Dobsonian telescopes invariably incorporate Newtonian reflecting telescope tubes (OTAs or Optical Tube assemblies).

This one was originally purchased from Ebay at half the price of a new one. It was too heavy and wieldy to carry in and out of the house, so I replaced all the 'formica' covered chipboard frame parts with my own automotive painted, marine ply design, so that it could be left outside all year. The 10" telescope tube was also treated to a change from Hammerite grey to motor vehicle standard waxed white paint. As many plated screws as possible were replaced with stainless steel ones.

To make viewing more comfortable, a rigid plinth was built using layers of standard paving slabs and decking joists. A small stall provides the ability to observe stars overhead (zenith)   

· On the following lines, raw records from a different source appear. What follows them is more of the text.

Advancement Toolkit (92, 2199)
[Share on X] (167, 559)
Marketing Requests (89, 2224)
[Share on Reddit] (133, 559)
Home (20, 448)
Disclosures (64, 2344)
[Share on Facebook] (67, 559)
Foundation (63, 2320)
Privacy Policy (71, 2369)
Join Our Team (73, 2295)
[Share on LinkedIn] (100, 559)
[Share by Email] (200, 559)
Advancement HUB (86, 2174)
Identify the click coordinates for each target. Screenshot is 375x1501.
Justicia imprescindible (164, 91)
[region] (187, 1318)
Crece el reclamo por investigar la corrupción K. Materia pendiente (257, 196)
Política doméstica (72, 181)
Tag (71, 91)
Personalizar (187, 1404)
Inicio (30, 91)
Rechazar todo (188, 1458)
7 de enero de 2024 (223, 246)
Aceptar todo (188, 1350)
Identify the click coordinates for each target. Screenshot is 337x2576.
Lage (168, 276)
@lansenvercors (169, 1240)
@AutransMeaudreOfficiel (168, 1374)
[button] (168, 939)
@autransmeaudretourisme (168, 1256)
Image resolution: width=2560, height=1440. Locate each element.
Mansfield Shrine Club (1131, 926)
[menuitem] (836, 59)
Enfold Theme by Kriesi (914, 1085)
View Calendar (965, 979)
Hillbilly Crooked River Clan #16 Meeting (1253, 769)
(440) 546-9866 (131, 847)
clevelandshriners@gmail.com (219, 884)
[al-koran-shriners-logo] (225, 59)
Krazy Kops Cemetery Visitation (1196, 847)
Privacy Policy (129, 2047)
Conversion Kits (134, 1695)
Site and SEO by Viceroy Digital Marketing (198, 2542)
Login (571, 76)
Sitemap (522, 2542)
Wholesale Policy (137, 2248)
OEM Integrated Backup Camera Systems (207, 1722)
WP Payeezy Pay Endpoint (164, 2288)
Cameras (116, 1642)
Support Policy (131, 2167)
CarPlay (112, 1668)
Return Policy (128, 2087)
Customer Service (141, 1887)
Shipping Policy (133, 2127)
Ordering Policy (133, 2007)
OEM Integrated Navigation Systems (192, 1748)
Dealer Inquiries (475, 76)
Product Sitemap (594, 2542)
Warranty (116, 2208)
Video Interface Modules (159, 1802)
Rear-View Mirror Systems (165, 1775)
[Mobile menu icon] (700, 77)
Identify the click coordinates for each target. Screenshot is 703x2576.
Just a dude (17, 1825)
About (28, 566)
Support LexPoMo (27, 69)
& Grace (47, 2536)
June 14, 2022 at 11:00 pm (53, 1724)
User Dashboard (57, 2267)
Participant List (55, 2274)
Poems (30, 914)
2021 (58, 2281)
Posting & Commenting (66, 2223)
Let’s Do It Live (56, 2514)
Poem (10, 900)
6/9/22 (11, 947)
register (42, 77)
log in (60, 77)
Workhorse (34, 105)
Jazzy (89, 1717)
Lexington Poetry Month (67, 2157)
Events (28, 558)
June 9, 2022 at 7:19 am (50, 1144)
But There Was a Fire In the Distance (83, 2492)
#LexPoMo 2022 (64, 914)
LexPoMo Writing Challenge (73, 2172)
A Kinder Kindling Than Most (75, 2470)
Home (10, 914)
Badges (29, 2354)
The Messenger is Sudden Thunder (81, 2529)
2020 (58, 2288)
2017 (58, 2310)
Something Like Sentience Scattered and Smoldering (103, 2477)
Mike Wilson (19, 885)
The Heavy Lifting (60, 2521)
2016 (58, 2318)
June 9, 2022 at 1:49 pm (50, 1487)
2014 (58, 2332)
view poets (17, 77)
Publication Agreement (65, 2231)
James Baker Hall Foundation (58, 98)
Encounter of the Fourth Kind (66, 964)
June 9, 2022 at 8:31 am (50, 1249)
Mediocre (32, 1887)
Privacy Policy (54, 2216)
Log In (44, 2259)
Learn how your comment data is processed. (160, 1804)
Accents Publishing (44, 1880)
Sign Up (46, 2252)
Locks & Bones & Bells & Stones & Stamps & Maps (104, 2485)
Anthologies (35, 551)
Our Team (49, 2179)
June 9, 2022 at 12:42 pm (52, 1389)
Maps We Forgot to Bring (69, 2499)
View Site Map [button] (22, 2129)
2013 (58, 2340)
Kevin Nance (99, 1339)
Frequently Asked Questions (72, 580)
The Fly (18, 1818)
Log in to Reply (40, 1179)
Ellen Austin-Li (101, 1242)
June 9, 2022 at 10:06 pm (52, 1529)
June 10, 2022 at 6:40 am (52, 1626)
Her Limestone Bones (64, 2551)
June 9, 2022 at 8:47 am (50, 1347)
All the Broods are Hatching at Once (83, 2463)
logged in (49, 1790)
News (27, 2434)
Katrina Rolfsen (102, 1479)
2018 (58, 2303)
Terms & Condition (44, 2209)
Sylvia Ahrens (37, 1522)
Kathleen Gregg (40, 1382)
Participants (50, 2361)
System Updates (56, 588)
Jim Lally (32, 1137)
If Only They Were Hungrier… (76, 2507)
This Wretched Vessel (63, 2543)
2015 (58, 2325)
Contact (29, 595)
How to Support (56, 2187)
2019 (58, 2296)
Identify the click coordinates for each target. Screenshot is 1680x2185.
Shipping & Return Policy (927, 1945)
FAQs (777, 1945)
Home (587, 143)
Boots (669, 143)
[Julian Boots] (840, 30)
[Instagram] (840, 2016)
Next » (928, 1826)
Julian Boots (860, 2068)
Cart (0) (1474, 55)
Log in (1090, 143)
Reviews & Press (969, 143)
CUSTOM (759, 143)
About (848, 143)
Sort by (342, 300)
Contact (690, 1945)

A Dobsonian has an ALT/AZ  mount, meaning that you push/pull it in either the altitude (up/down) or azimuth (side to side)  to observe a celestial object. This is not as easy as it sounds, and a 'finderscope is provided to get the object roughly in the right place, before doing final adjustments while looking through the eyepiece. The rack and pinion focuser provided the ability to fine tune the focus. Eyepieces are changed to suit the object under observation.

The simplicity of the design is shown here, where the altitude 'bearing' consists merely of a plastic wheel which sits on a pair of PTFE (Teflon) pads. A pair of heavy springs ensures the contact is maintained.